If you want to talk to your boss about a promotion, email him right now to set up a meeting.
If you’re thinking about changing careers, give yourself three months to explore all the options, weigh all the pros and cons, send out resumes, set up exploratory meetings with people in that field, research different companies, scout out new locations, etc. Set a date for when you’ll make your decision. If you say the second Monday in September, then on that second Monday in September, make the decision and don’t look back.
If you want to find a new way to work out, buy a three month membership at your local rock climbing gym, go consistently, see how much you like it, and if you like it but it’s not your favorite thing to do to get a work out in, then you’ve spent three months learning something new that you do not have to commit to for the rest of your life. (And while you might know something isn’t for you right away, I think three months is a fair amount of time to really test out the waters. They say it takes 30 days to build a habit, but it will probably take you 3 months to try a new workout for 30 days total.)
3. TAKE NOTE OF WHAT YOU LEARNED AND TRY AGAIN.
We’ve already acknowledged the fact that we will never be perfect. And if you’re embarking on something new, you’re going to be even farther from perfectionism. So to combat feelings of failure or of not being good at something, every single day you try that new thing, assess what you’ve learned.
Some of the greatest inventors, entrepreneurs, and leaders have a lot to say about the lessons we can learn from failing.
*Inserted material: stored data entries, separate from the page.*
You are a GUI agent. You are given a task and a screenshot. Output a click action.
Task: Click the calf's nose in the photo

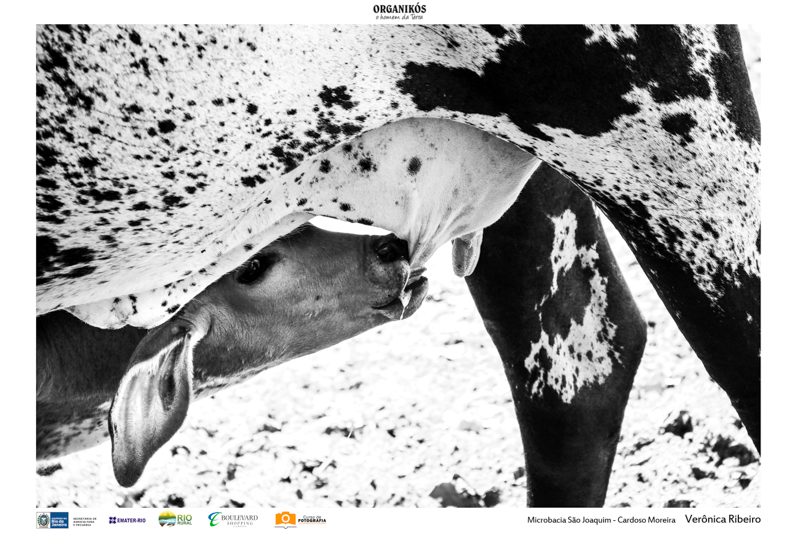[390, 248]
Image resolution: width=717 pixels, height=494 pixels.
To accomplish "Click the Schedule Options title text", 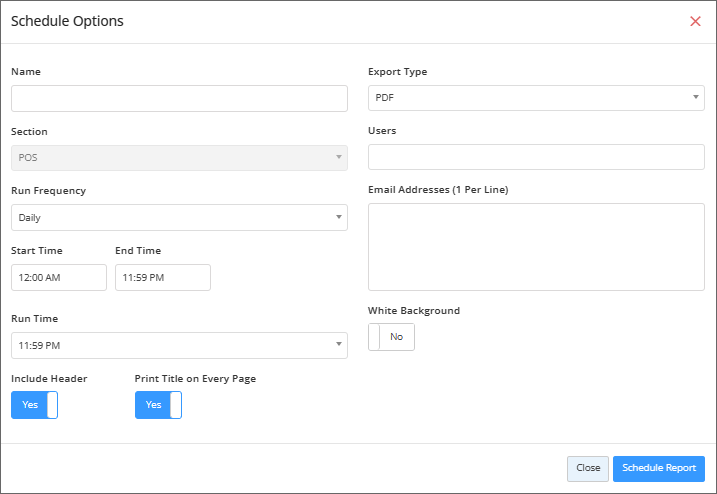I will (67, 21).
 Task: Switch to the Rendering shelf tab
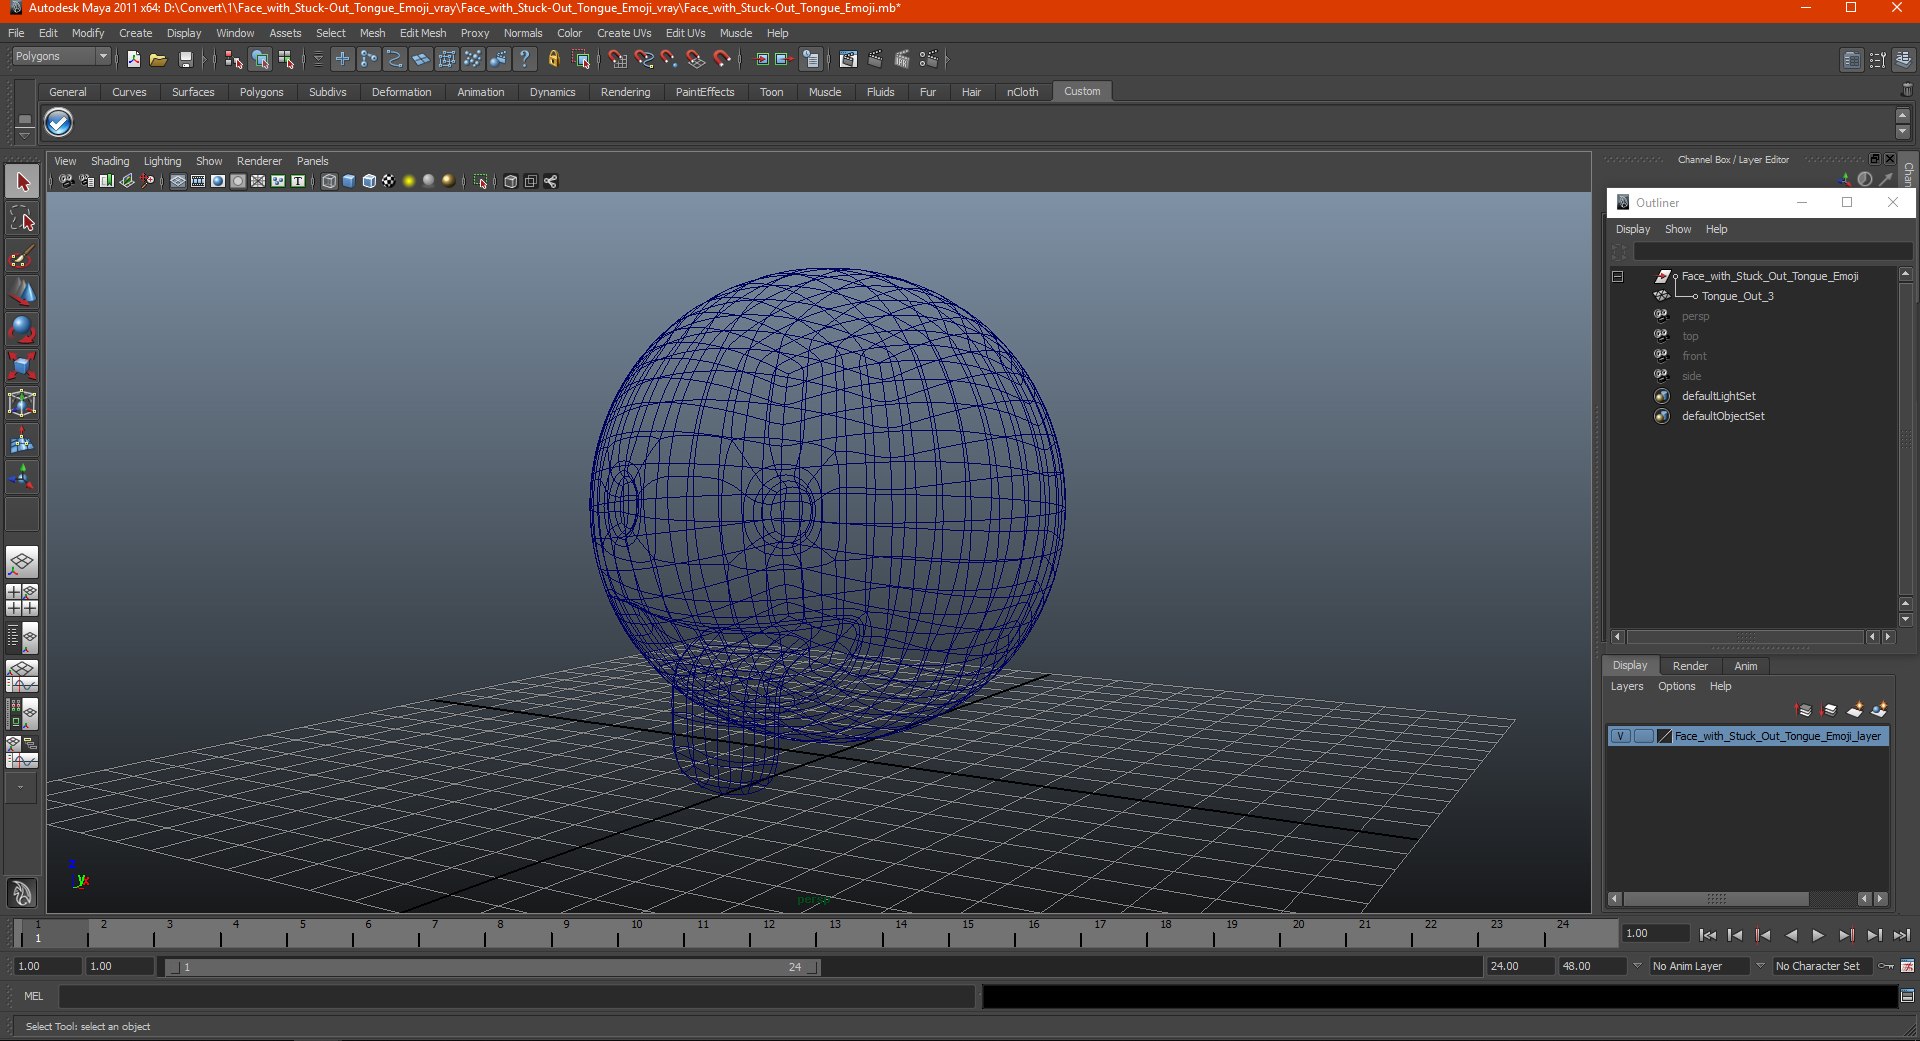[625, 92]
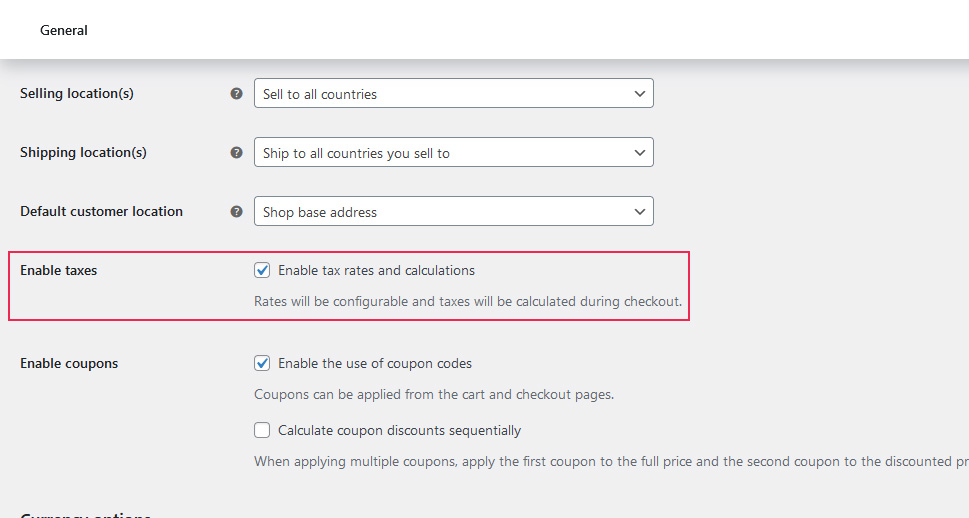This screenshot has width=969, height=518.
Task: Click the help icon beside Shipping location(s)
Action: 237,153
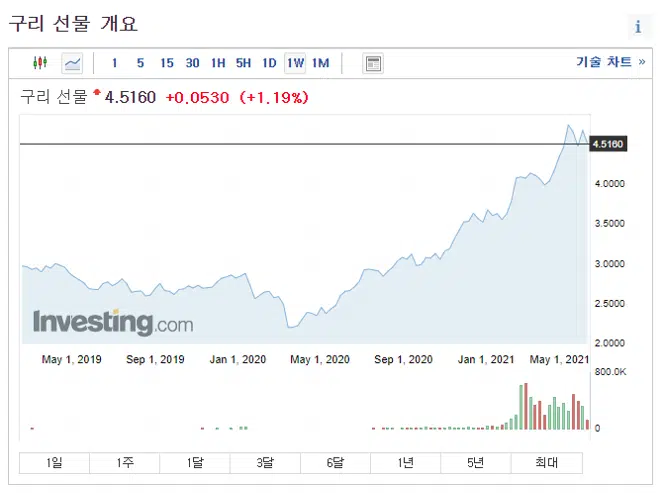Click the 4.5160 price marker label

point(608,144)
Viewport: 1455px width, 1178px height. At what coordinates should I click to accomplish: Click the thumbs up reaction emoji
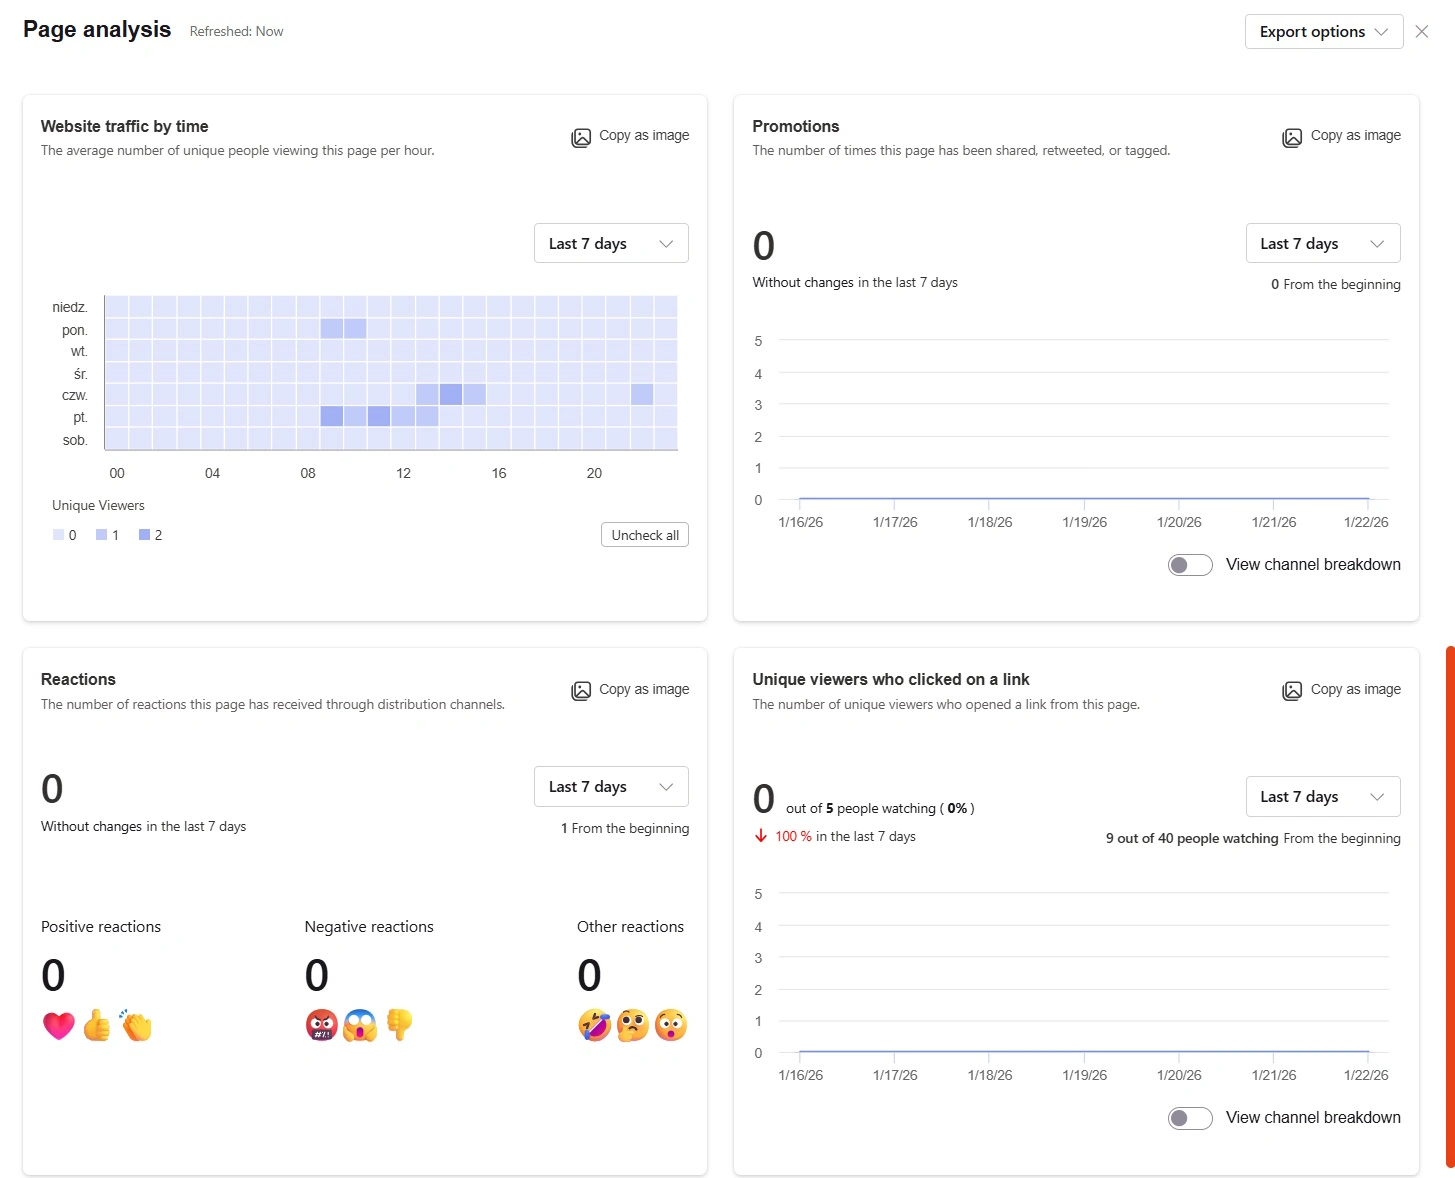[x=97, y=1025]
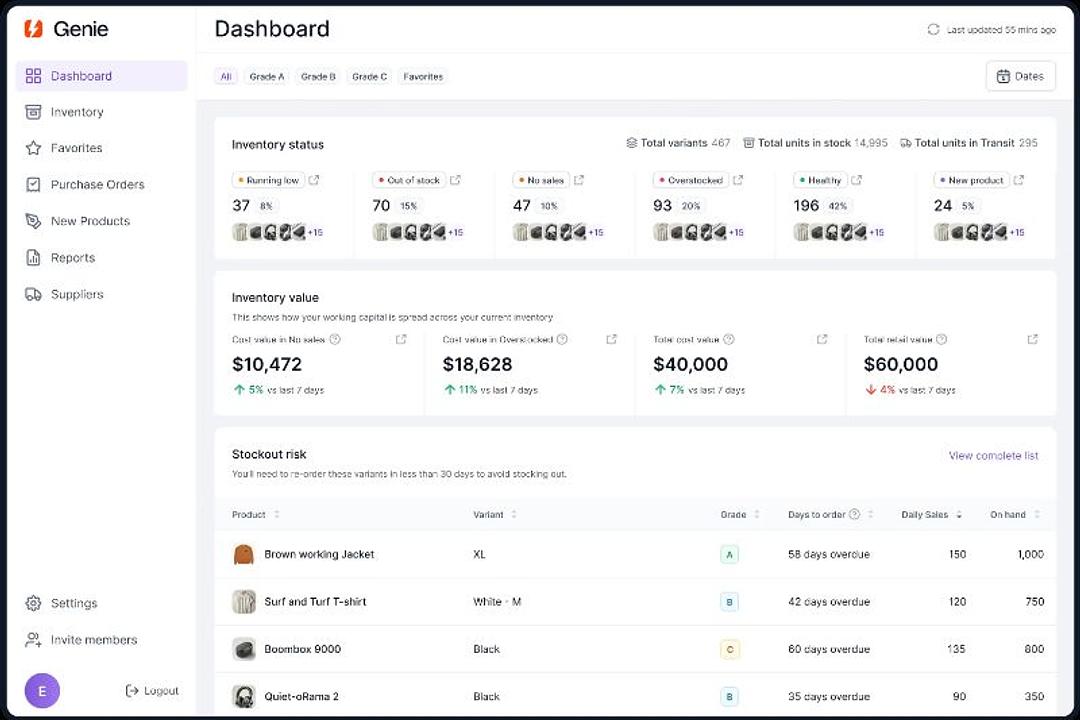This screenshot has width=1080, height=720.
Task: Click the Genie logo icon
Action: 34,29
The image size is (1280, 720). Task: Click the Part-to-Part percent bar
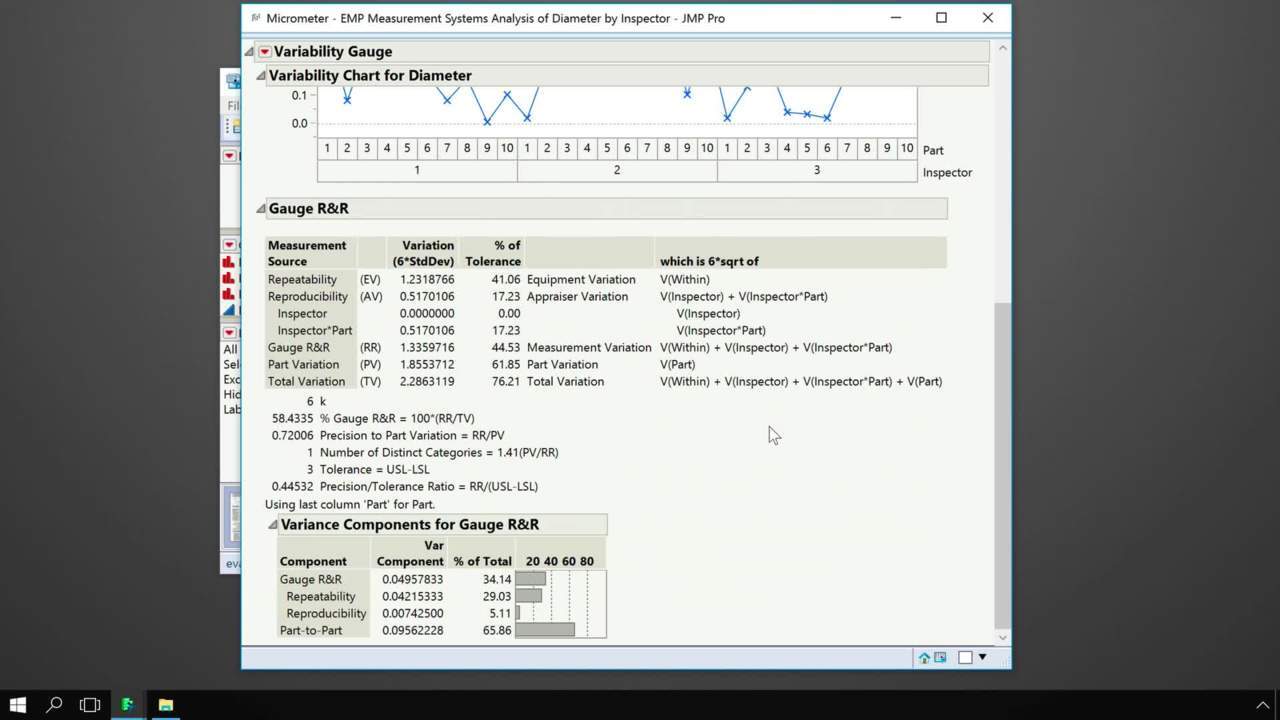click(x=545, y=630)
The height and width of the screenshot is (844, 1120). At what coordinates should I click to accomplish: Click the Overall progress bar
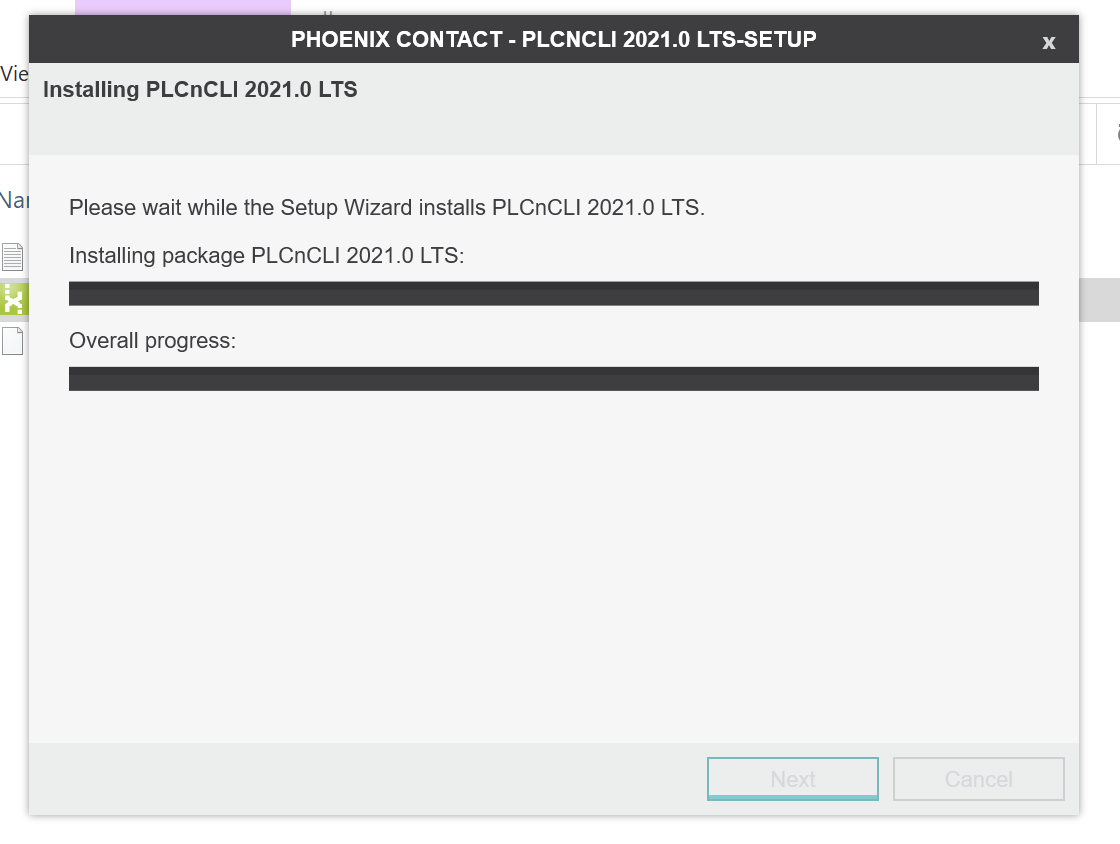pyautogui.click(x=554, y=378)
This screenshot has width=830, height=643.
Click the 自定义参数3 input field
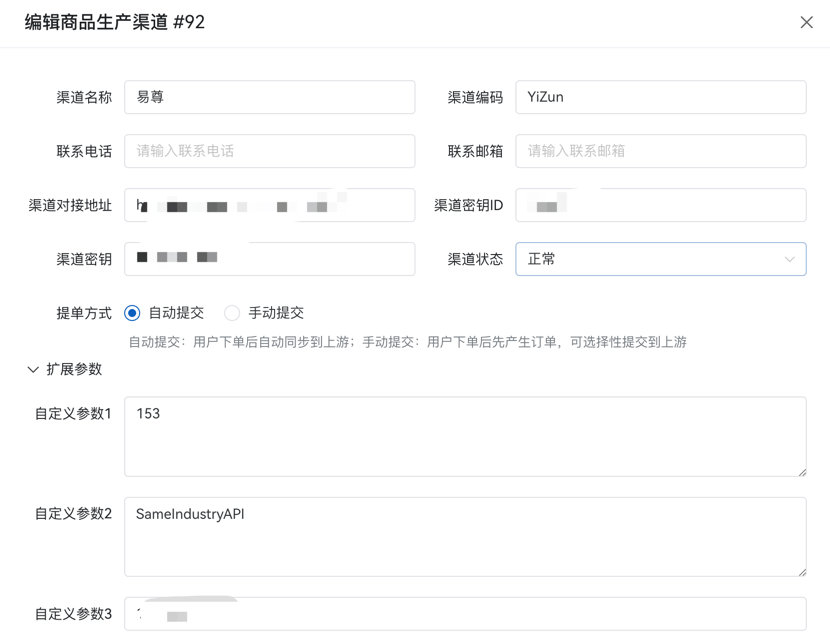pyautogui.click(x=465, y=614)
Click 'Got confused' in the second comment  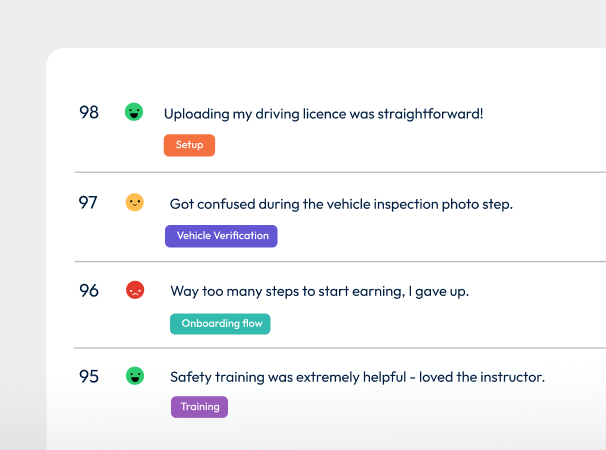pos(213,204)
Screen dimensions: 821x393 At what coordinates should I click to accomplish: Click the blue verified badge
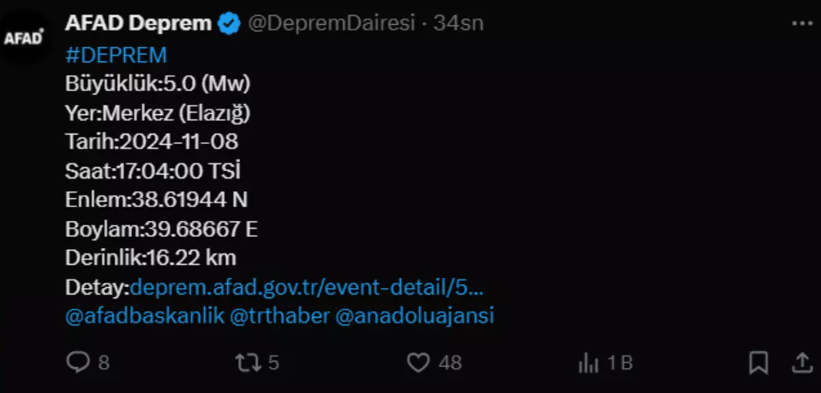click(x=229, y=24)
“Success is not final, failure is not fatal: it is the courage to continue that counts.” -Winston Churchill
“It’s fine to celebrate success but it is more important to heed the lessons of failure.” -Bill Gates
“I’ve failed over and over and over again in my life and that is why I succeed.” -Michael Jordan
“I have not failed. I've just found 10,000 ways that won't work.” -Thomas A. Edison
For many of us, we’re not trying to empower entire countries to go to war or create something as revolutionary as the light bulb or the internet. For many of us, failure won’t end in the death of thousands of people. For many of us, our failure won’t even be publicly broadcasted on prime time television.
So why not just try? I mean you’ve already envisioned the worst thing that could happen by trying. So what? I really hope that whatever that worst case scenario is, you recognize that it’s still worth it to try. And that whatever the best case scenario is, you believe it’s worth getting over your fear in order to achieve.